Swanson( 2000) Siswa,dengan kesulitan belajar, siswa kurang termotivasi , dan siswa dari latar belakang yang kurang beruntung, tampaknya akan lebih cepat bila diajarkan dengan metode eksplisit dalam memperoleh keterampilan , dasar –dasar teori , melibatkan banyak model dan praktek yang dibimbing langsung oleh guru.

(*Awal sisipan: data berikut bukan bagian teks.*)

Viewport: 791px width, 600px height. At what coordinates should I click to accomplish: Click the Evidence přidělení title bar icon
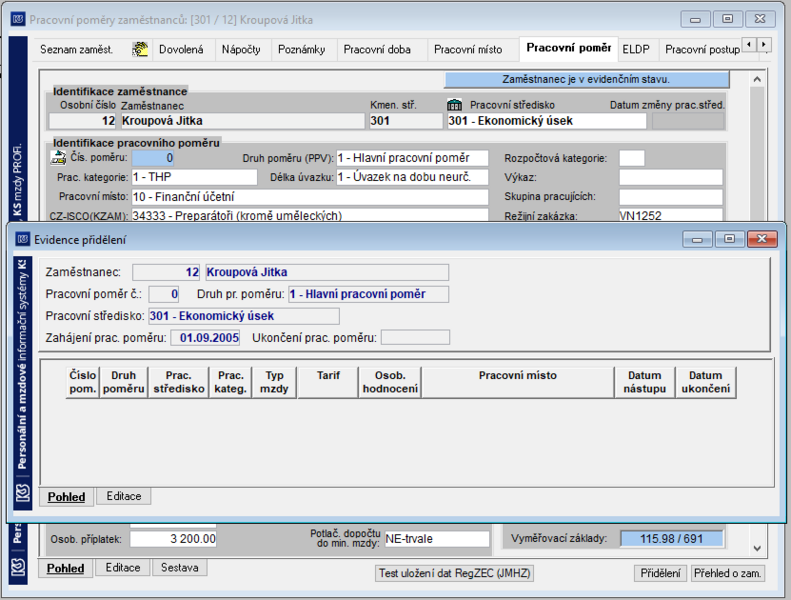[x=22, y=239]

Delpit (1988) mengutip seorang mahasiswa yang mengatakan "Saya tidak merasa ia/guru sedang mengajar kita sesuatu .Dia mengoreksi setiap tugas dan kita belajar darinya. dia tidak mengajari kami sesuatu” “Vaughn ( 1995) melaporkan hampir semua siswa masih sangat membutuhkan pengarahan langsung dari guru, terutama ketika berhadapan dengan mata pelajaran yang sulit. Hal ini jelas bahwa dengan menggunakan pendekatan berbasis konstruktivis tidak menjamin bahwa semua siswa dalam kelas akan mengkonstruk pengetahuan yang identik tentang topik tertentu. Seorang pembelajar dapat membuat kesalahpahaman konsep atau mempunyai konsepsi tidak akurat.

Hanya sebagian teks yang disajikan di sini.